* Requirements: Copy the stretch from the line containing "has height=1131, width=2104." through the end of the listing, swapping "Cursor" for "Pointer" and keeping everything else the same. Omit the pictures.

Listing from a pointing dataset:
********

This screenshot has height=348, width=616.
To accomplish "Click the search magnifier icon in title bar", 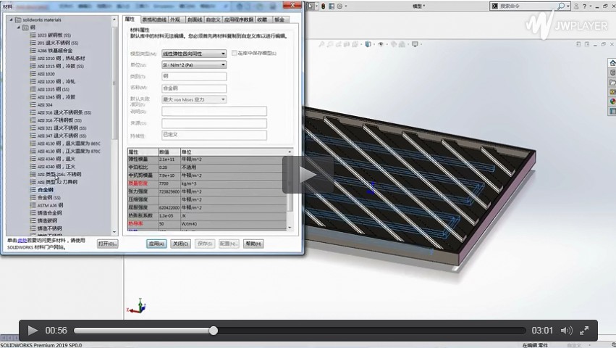I will click(560, 5).
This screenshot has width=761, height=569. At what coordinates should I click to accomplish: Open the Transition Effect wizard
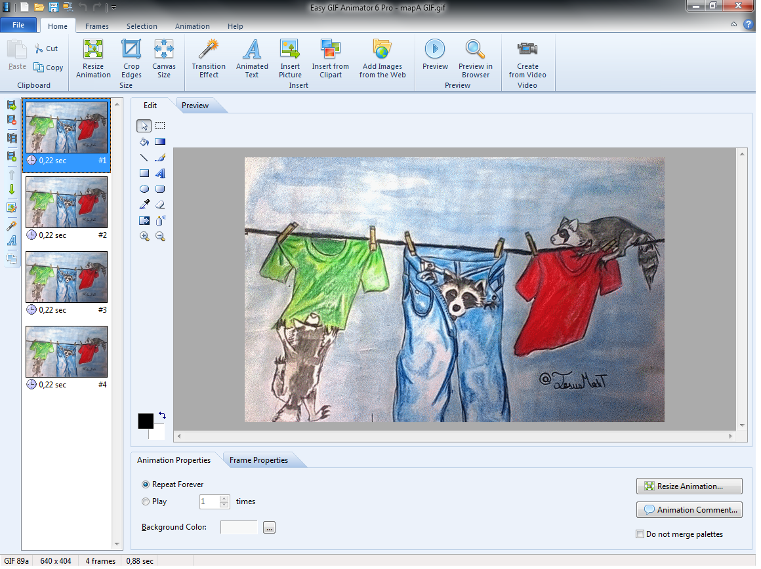click(209, 58)
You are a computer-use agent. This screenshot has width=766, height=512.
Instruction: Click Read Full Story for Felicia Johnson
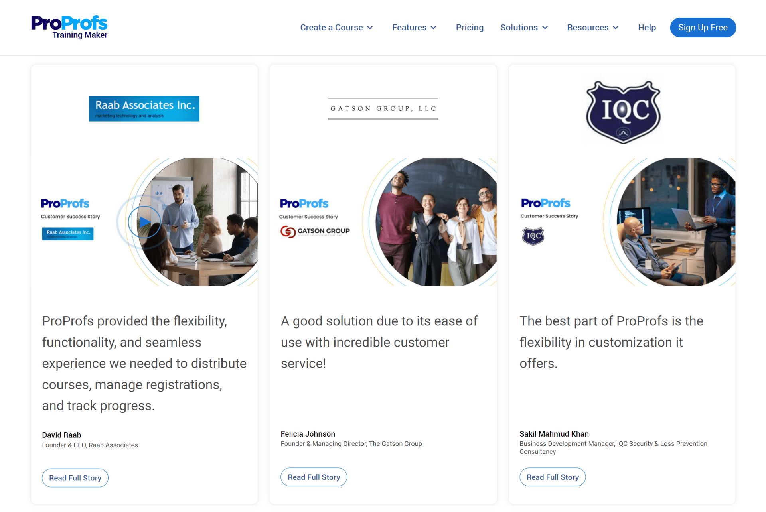click(x=314, y=477)
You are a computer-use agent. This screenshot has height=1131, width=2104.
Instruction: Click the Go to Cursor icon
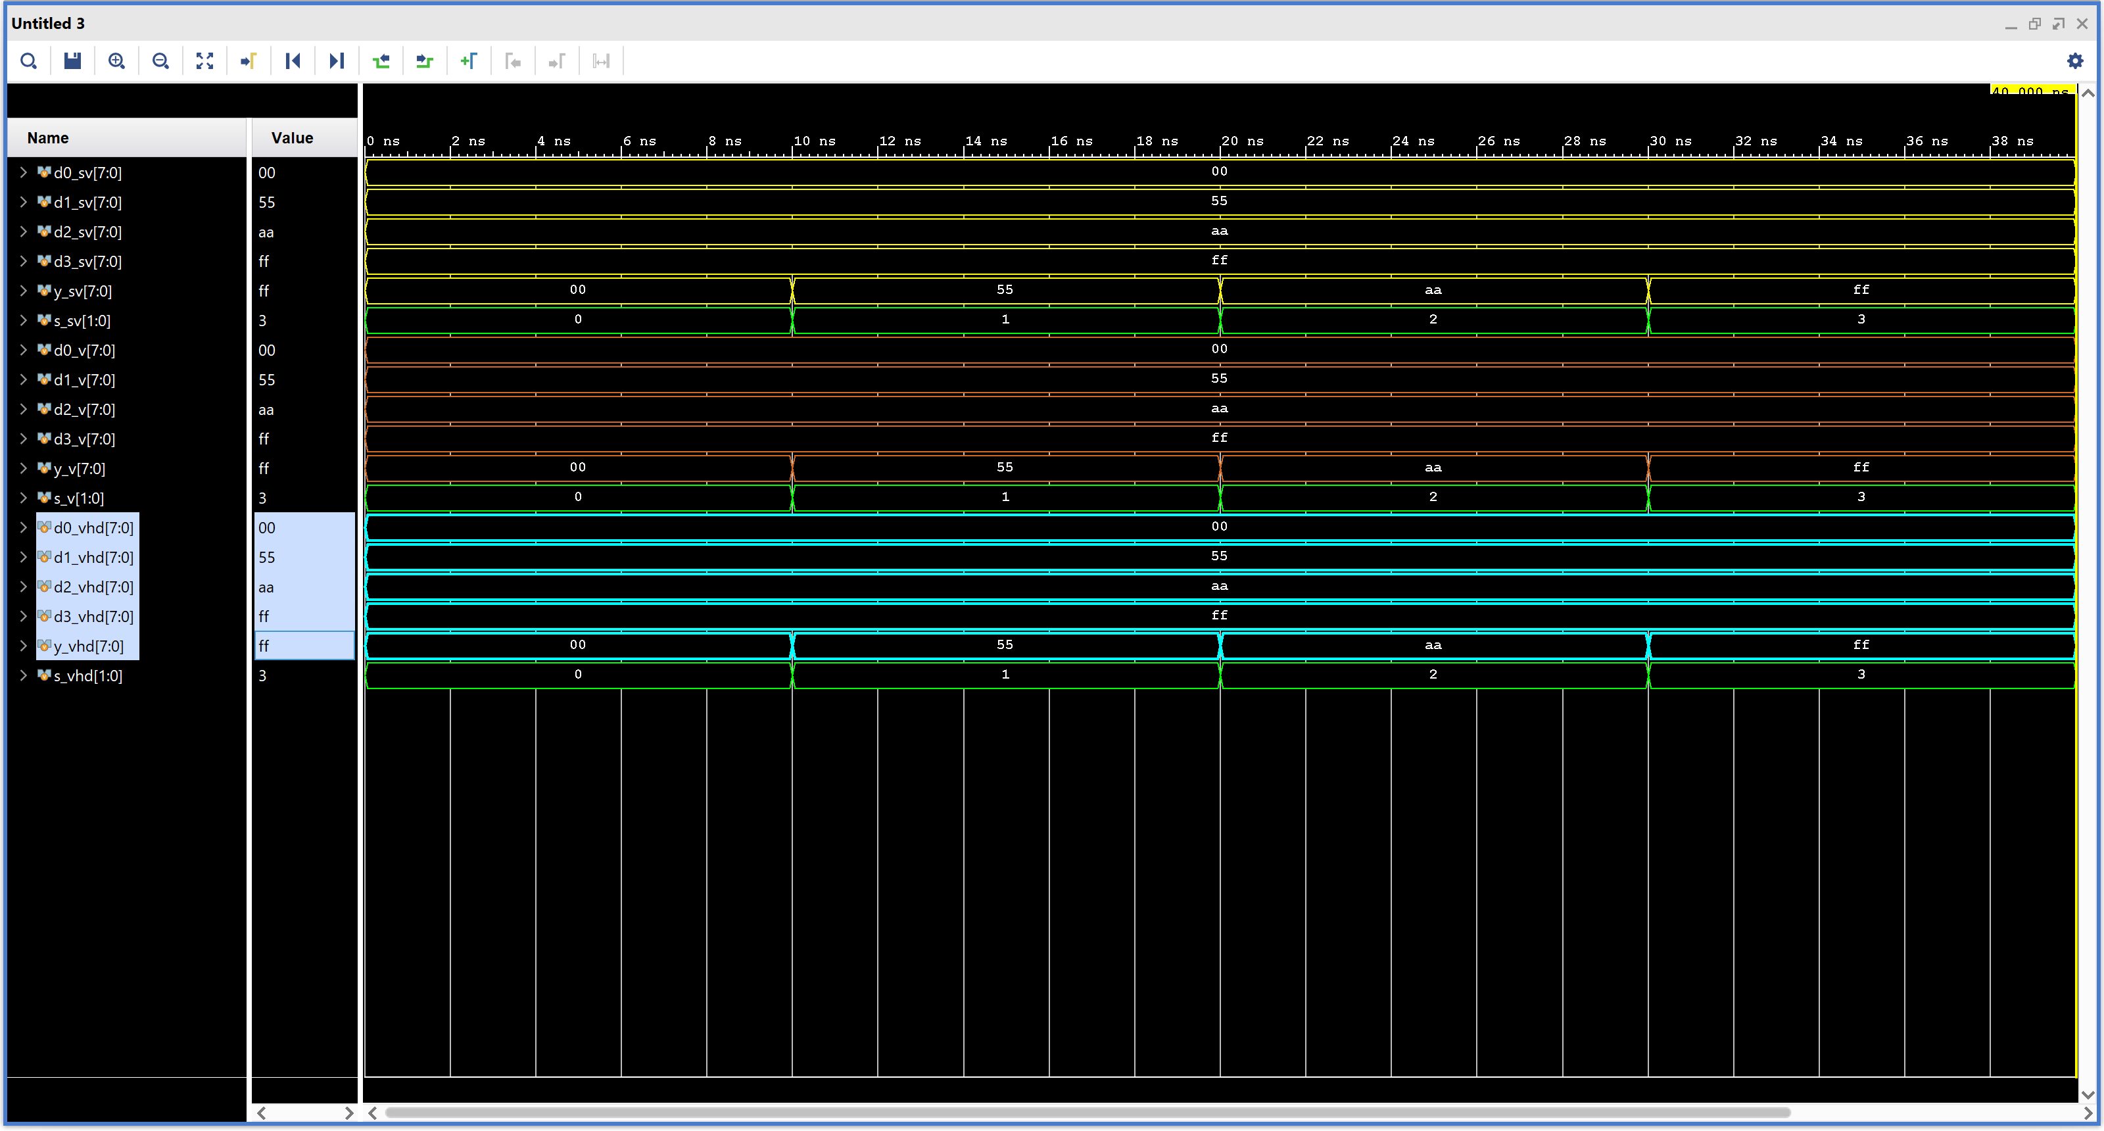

********

* Result:
You are a computer-use agent. This screenshot has height=1131, width=2104.
Instruction: Click the Go to Pointer icon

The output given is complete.